La trahison de la promesse républicaine
Mais ce qui ressort de cette "mission flash", c'est, pour ceux qui connaissent l'histoire de l'Ecole, un fort sentiment de trahison. La création du bac professionnel répondait à un objectif politique de démocratisation de l'enseignement. Il s'agissait d'ouvrir une voie qui permette, avec une pédagogie différente, aux enfants dominés des classes populaires, d'accéder aux emplois qualifiés et à l'enseignement supérieur. Cette décision politique visait à assurer la promesse républicaine que la création du "collège unique" n'avait pas atteint. Dans "L'argent de l'école" (Presses de Sciences Po 2025), C. Cardon-Quint montre que, dès sa mise en place, le ministère des Finances a refusé les moyens qui devaient accompagner pédagogiquement cette grande réforme de démocratisation scolaire.

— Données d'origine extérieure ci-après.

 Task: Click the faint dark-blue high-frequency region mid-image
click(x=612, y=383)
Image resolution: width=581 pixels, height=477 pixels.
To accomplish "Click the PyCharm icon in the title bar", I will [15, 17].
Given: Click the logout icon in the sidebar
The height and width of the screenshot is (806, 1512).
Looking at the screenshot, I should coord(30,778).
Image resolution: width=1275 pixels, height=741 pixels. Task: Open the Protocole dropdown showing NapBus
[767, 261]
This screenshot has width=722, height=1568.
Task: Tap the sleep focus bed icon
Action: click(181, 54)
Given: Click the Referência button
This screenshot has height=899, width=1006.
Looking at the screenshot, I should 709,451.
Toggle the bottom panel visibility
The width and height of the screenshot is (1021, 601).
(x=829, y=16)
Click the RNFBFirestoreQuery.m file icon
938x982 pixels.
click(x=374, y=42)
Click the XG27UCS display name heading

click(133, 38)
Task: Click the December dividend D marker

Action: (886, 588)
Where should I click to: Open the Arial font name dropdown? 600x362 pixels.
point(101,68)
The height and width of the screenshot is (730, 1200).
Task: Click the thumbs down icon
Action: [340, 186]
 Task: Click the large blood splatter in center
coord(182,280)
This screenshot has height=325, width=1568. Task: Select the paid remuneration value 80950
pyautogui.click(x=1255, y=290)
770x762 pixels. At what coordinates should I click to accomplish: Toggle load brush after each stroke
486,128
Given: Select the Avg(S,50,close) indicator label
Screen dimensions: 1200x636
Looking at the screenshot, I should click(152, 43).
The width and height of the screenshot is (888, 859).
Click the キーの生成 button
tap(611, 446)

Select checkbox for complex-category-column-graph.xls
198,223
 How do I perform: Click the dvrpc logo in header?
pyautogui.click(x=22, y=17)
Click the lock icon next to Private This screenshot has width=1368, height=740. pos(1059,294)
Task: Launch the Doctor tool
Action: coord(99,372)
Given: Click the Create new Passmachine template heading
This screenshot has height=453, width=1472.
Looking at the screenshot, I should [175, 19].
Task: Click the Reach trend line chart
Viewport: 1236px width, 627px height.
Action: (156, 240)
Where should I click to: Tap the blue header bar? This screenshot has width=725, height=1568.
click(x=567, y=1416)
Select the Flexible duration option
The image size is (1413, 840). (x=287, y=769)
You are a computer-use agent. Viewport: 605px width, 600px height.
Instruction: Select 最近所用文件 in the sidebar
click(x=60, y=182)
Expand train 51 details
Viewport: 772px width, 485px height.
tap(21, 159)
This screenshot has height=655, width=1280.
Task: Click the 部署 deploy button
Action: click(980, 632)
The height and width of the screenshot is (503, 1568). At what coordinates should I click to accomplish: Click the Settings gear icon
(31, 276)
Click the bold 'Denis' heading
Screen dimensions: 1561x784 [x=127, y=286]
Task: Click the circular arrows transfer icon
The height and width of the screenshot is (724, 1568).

Le bac professionnel devait répondre aux ambitions des familles populaires. "L'ensemble de la population a adhéré à l'idée qu'il faut poursuivre des études pour échapper au chômage", me disait Vincent Troger en 2016 au moment de la publication de son ouvrage Le baccalauréat professionnel : impasse ou nouvelle chance ? (PUF). Pour lui, le bac professionnel " a permis que cette idée soit déclinée dans une culture populaire avec un rapport au savoir plus instrumental dont j'ai toujours pensé, en opposition avec les héritiers de Bourdieu, que c'est une voie qui peut permettre l'émancipation. Cette réforme décline cette idée dans le cadre d'une formation technologique. Les dominés ont aussi dans leur forme de refus de la culture académique la revendication d'une autre forme de réussite. La réforme ouvre cela en disant aux jeunes bacheliers pro qu'ils peuvent accéder à un BTS par exemple".
Cette promesse émancipatrice, les réformes menées par N Sarkozy et E Macron l'ont systématiquement sabotée. Alors que la République a promis à ces jeunes un "vrai bac" et un accès au supérieur ou aux emplois qualifiés, ils ont trahi la promesse et engagé les jeunes dans une formation dont ils ont réduit les moyens. Les deux réformes de la voie professionnelle d'E Macron ont porté des coups décisifs à ce grand projet de société. Elles sacrifient l'avenir des plus faibles au destin des favorisés.